Une ordonnance pour rendre la banque plus résiliente et durable
Parue au Journal officiel le 10 avril 2026, l’ordonnance n° 2026-255 transpose une directive européenne visant à renforcer la stabilité du système bancaire et à donner davantage de prérogatives aux autorités de supervision. Au cœur du texte : l’obligation pour les acteurs financiers d’intégrer les enjeux de durabilité — environnementaux, sociaux et de gouvernance (ESG) — dans leurs orientations stratégiques et leurs dispositifs de gestion des crises.
Qui est concerné ?
La réforme cible en priorité les entités dont la défaillance pourrait déstabiliser le système financier. Sont notamment visés :
- les établissements de crédit ;
- les sociétés de financement ;
- certaines entreprises d’investissement de classe 1 et 1 bis, telles que définies par la réglementation européenne.
Ces acteurs devront mettre en place un plan de transition prudentiel : un examen approfondi de la stratégie sur des horizons court, moyen et long terme visant à démontrer que leur trajectoire conduit à une croissance « résiliente et prudente ».
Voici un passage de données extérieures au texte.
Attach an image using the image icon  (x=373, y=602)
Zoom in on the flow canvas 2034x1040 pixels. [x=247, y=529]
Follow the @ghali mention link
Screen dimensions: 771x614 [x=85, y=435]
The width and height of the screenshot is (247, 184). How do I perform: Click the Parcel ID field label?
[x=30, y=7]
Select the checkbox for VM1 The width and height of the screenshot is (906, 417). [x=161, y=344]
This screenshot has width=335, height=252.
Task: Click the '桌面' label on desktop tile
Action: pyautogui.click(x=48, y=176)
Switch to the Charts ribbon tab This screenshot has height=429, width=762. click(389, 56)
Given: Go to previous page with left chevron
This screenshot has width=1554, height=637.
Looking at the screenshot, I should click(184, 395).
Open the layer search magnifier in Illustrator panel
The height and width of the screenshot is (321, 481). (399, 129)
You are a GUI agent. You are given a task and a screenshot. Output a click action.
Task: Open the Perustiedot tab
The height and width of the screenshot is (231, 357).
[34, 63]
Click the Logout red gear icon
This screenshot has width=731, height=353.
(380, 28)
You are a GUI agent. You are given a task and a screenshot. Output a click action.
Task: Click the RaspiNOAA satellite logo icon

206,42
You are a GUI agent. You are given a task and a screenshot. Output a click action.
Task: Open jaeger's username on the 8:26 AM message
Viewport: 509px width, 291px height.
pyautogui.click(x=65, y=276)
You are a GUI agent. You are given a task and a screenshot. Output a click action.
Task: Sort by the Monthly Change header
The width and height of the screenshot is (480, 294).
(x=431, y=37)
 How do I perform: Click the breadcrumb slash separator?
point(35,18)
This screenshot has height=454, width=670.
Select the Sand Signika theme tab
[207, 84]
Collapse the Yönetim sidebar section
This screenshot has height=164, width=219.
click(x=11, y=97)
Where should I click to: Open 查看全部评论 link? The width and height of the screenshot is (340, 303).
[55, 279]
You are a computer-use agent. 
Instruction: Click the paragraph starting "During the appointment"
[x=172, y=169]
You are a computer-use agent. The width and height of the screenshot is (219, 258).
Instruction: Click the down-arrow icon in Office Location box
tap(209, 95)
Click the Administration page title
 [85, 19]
Durabilité ajoutée aux obligations prudentielles
L’ordonnance précise que l’insertion des enjeux ESG dans la gestion des crises est une exigence nouvelle et distincte du reporting de durabilité. Pour les entités déjà soumises à la CSRD (la directive européenne sur le reporting de durabilité des entreprises), le plan de transition prudentiel ne remplace pas les rapports existants : il s’ajoute comme une contrainte supplémentaire et de nature prudentielle.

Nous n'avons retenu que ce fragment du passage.